#### About this task
Using the records below, write out again exactly the lines that begin at the line containing "Ремонт внешнего блока (246, 513)" and end at the line containing "2026-2027 APPROVED NC Calendar (38, 945)", and no other lines.

** Opening Extracted records block **

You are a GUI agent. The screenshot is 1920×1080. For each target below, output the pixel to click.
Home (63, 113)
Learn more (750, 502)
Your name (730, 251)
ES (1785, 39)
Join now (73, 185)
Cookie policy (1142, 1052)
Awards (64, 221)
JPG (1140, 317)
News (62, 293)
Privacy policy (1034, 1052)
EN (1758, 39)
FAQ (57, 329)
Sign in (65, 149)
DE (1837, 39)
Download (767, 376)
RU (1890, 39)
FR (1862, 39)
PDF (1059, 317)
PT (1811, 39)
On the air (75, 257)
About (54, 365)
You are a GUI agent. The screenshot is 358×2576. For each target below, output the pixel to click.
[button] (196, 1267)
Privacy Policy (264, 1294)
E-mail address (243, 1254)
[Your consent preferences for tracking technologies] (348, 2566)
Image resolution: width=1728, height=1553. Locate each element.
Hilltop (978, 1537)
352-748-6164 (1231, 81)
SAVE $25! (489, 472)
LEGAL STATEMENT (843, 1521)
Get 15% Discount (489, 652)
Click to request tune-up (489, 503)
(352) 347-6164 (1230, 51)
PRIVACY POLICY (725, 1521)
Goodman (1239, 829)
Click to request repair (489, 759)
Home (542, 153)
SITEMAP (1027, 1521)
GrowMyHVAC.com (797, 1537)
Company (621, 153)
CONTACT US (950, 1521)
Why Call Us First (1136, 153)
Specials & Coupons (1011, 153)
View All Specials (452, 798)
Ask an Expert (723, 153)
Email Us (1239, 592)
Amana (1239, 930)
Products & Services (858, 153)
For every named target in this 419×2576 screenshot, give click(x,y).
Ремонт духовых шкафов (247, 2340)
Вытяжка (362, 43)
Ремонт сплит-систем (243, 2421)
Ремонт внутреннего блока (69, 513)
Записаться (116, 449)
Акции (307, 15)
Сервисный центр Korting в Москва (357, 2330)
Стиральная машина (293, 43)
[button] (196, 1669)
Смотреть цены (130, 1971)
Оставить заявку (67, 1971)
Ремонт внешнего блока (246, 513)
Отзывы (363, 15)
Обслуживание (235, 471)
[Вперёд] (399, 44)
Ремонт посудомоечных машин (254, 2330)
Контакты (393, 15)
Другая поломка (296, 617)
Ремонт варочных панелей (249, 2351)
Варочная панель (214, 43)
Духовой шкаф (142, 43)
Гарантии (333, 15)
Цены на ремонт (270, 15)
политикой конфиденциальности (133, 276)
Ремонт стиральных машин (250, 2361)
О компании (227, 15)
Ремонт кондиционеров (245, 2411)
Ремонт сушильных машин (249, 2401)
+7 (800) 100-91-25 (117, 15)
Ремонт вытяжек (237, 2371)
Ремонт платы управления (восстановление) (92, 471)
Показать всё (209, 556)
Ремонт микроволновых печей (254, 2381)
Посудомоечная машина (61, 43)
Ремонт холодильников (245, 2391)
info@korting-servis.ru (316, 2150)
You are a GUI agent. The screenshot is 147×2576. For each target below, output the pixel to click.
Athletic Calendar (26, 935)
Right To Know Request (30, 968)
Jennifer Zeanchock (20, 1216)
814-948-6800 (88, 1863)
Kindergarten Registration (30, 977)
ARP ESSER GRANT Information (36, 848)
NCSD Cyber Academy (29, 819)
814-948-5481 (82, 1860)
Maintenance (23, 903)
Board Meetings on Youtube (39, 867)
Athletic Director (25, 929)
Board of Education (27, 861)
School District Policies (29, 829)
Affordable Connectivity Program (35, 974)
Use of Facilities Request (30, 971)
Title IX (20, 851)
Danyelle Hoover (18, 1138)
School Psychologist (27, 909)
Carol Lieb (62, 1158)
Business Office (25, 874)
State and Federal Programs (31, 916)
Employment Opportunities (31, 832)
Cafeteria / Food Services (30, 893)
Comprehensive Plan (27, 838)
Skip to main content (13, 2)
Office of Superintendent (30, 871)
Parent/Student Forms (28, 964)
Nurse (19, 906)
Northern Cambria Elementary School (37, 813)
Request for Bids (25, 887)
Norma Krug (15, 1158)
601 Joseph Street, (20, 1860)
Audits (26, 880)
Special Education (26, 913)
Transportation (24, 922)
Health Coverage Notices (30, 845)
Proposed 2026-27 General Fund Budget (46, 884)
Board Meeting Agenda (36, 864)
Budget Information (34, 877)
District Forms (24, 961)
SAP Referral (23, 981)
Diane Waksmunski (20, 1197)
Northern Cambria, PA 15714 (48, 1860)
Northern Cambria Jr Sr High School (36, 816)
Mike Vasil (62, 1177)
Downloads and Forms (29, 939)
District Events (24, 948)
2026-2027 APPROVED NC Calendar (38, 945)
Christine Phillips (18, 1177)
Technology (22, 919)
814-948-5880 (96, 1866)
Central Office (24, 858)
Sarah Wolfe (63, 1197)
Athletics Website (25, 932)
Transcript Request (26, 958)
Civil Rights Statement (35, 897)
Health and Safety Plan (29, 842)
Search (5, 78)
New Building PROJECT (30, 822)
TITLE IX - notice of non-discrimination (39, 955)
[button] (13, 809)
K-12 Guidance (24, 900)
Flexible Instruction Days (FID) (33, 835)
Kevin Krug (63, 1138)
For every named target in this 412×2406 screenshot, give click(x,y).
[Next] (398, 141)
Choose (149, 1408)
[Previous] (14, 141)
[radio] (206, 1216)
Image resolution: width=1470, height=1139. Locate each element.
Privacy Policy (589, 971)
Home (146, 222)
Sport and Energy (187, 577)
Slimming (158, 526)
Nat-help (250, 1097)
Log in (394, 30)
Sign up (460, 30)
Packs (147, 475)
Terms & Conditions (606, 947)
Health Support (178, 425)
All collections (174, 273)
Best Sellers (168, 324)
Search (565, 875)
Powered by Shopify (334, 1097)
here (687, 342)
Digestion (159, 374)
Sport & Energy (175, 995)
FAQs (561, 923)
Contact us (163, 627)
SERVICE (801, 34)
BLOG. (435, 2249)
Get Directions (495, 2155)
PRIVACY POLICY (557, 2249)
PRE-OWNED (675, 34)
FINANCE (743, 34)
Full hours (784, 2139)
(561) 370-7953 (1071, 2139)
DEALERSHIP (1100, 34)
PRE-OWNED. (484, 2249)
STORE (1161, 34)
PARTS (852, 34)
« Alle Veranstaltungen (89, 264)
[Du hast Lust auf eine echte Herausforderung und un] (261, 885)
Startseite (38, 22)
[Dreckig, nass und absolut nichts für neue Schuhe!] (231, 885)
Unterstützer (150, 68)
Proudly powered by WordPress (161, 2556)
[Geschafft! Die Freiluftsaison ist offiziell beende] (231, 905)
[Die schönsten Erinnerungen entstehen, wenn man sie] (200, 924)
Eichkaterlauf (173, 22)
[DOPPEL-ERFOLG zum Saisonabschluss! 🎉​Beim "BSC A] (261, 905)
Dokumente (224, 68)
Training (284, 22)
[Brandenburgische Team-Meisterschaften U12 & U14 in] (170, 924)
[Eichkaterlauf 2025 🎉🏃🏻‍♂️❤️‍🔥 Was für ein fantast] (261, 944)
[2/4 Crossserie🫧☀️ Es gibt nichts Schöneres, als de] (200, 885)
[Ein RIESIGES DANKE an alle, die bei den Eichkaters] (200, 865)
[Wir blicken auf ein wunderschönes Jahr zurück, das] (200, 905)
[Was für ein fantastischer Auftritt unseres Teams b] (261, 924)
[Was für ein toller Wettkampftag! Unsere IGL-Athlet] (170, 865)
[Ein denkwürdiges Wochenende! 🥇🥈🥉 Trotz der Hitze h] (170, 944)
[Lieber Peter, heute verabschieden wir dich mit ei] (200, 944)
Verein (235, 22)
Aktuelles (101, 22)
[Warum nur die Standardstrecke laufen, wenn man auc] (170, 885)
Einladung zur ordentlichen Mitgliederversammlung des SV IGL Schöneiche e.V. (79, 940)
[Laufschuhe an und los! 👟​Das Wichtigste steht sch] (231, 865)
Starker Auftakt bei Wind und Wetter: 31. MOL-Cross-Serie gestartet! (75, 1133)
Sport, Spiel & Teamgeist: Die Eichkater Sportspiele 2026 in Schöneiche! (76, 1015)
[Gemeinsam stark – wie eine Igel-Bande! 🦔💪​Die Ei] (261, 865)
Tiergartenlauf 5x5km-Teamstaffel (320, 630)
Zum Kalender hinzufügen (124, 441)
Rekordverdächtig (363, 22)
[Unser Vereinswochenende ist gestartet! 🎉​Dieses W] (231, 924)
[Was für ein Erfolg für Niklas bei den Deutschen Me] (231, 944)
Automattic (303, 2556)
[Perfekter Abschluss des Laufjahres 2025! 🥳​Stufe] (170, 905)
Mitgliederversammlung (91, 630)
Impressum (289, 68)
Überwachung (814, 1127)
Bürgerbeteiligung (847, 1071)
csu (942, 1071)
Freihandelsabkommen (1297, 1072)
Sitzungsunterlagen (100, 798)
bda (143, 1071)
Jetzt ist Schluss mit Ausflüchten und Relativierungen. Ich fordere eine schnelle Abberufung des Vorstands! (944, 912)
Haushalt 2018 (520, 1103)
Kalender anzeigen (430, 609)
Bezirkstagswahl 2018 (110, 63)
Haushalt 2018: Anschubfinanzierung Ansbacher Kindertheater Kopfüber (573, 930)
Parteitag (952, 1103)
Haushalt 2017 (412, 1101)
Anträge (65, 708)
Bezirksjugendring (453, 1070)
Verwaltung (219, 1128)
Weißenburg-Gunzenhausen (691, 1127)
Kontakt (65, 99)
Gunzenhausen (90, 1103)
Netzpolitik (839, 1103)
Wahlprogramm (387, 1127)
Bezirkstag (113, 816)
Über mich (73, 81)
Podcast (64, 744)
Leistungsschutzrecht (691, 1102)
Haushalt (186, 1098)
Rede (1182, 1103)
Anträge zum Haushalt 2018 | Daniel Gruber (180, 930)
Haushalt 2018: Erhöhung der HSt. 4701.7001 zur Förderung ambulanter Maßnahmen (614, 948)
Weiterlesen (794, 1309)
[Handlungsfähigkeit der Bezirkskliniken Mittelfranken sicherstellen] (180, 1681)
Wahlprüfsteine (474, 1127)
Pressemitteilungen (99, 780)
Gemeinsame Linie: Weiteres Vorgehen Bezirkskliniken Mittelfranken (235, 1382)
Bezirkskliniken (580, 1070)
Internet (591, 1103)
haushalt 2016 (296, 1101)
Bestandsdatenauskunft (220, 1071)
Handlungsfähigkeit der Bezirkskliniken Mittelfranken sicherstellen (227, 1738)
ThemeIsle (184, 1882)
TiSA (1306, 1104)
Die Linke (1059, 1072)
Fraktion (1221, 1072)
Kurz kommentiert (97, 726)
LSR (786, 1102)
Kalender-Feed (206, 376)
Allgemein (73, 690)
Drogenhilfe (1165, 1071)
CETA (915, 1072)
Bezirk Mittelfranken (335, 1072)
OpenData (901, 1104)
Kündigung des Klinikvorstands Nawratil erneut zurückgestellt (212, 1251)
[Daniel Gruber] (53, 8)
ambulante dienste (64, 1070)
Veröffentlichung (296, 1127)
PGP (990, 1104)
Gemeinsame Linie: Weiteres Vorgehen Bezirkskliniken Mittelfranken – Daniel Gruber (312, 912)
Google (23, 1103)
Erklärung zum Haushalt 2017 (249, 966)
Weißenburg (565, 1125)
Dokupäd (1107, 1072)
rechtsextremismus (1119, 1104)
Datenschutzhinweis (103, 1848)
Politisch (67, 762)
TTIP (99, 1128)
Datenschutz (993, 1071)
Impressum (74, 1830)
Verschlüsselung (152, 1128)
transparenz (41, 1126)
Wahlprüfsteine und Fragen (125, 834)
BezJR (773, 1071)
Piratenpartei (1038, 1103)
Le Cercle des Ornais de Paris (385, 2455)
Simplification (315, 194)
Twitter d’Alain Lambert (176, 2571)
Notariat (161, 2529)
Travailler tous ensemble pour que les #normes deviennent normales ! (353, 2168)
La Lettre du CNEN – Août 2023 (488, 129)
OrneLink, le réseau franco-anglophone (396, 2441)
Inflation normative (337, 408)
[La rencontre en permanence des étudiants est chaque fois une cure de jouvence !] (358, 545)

** Closing Extracted records block **

#### Solution to the problem
Ремонт внешнего блока (246, 513)
Отзывы (363, 15)
Обслуживание (235, 471)
[Вперёд] (399, 44)
Ремонт посудомоечных машин (254, 2330)
Контакты (393, 15)
Другая поломка (296, 617)
Ремонт варочных панелей (249, 2351)
Варочная панель (214, 43)
Духовой шкаф (142, 43)
Гарантии (333, 15)
Цены на ремонт (270, 15)
политикой конфиденциальности (133, 276)
Ремонт стиральных машин (250, 2361)
О компании (227, 15)
Ремонт кондиционеров (245, 2411)
Ремонт сушильных машин (249, 2401)
+7 (800) 100-91-25 (117, 15)
Ремонт вытяжек (237, 2371)
Ремонт платы управления (восстановление) (92, 471)
Показать всё (209, 556)
Ремонт микроволновых печей (254, 2381)
Посудомоечная машина (61, 43)
Ремонт холодильников (245, 2391)
info@korting-servis.ru (316, 2150)
You are a GUI agent. The screenshot is 147×2576. For each target below, output the pixel to click.
Athletic Calendar (26, 935)
Right To Know Request (30, 968)
Jennifer Zeanchock (20, 1216)
814-948-6800 (88, 1863)
Kindergarten Registration (30, 977)
ARP ESSER GRANT Information (36, 848)
NCSD Cyber Academy (29, 819)
814-948-5481 (82, 1860)
Maintenance (23, 903)
Board Meetings on Youtube (39, 867)
Athletic Director (25, 929)
Board of Education (27, 861)
School District Policies (29, 829)
Affordable Connectivity Program (35, 974)
Use of Facilities Request (30, 971)
Title IX (20, 851)
Danyelle Hoover (18, 1138)
School Psychologist (27, 909)
Carol Lieb (62, 1158)
Business Office (25, 874)
State and Federal Programs (31, 916)
Employment Opportunities (31, 832)
Cafeteria / Food Services (30, 893)
Comprehensive Plan (27, 838)
Skip to main content (13, 2)
Office of Superintendent (30, 871)
Parent/Student Forms (28, 964)
Nurse (19, 906)
Northern Cambria Elementary School (37, 813)
Request for Bids (25, 887)
Norma Krug (15, 1158)
601 Joseph Street, (20, 1860)
Audits (26, 880)
Special Education (26, 913)
Transportation (24, 922)
Health Coverage Notices (30, 845)
Proposed 2026-27 General Fund Budget (46, 884)
Board Meeting Agenda (36, 864)
Budget Information (34, 877)
District Forms (24, 961)
SAP Referral (23, 981)
Diane Waksmunski (20, 1197)
Northern Cambria, PA 15714 (48, 1860)
Northern Cambria Jr Sr High School (36, 816)
Mike Vasil (62, 1177)
Downloads and Forms (29, 939)
District Events (24, 948)
2026-2027 APPROVED NC Calendar (38, 945)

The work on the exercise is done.